The results comparing the Dmean doses of OARs by examining the DVH parameters for each technique in adult patients are presented in Fig. 6.

Fig. 6figure 6

Comparison of OAR mean doses of adult patients with 3D-CRT, IMRT, VMAT, tomotherapy techniques. The treatment plans used in our country and proton center. Error bars show the range maximum and minimum

The analysis of the proton technique revealed that while the doses to the L and R eyes appeared higher compared to the IMRT, VMAT, and Tomotherapy techniques, they remained within acceptable tolerance levels.

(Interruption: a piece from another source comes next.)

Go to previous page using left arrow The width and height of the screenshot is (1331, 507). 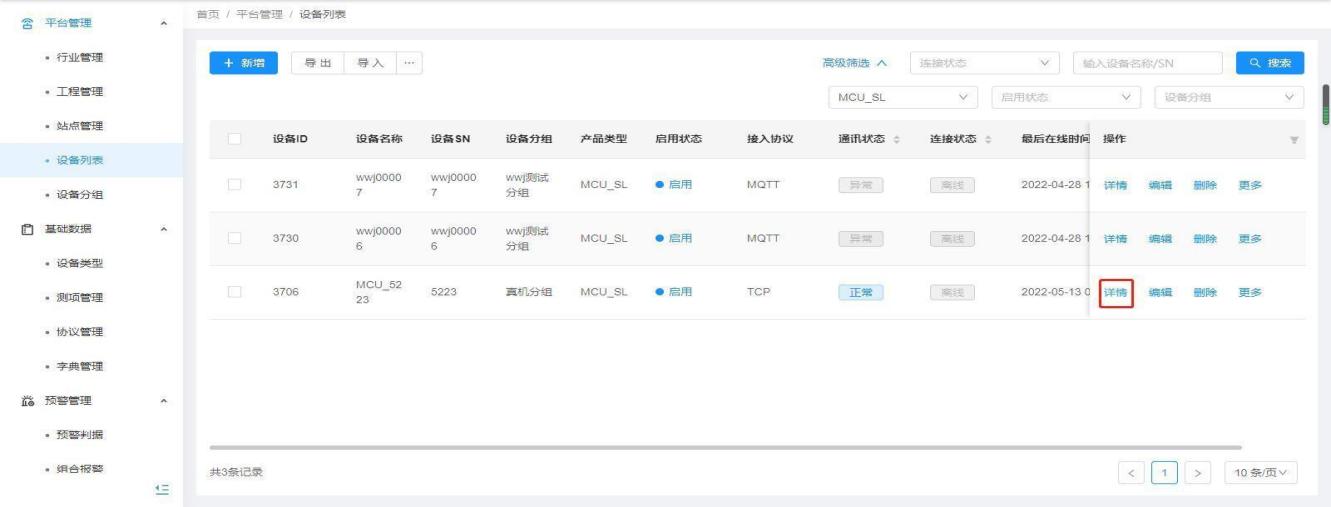point(1131,471)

Conversely, notable reductions in dose were observed for the heart, L and R kidneys, thyroid, L and R parotids, esophagus, and lung when utilizing the proton technique.

Figure 7 illustrates that the D1cc doses in all OARs for adult patient indicate the highest 1 cc doses in the 3D CRT technique. In contrast, the lowest 1 cc doses for the eyes (both left and right), heart, left and right kidneys, thyroid, as well as the left and right parotid glands and esophagus, were achieved with the proton technique.

Fig. 7figure 7

Comparison of OAR 0.1 cc doses of adult patients with 3D-CRT, IMRT, VMAT, tomotherapy techniques. The treatment plans used in our country and proton center. Error bars show the range maximum and minimum

In the plans generated using the 3D-CRT technique, it has been noted that the maximum dose values exceed the acceptable limits, ranging from 115 to 125% as a result of normalization performed to increase the coverage.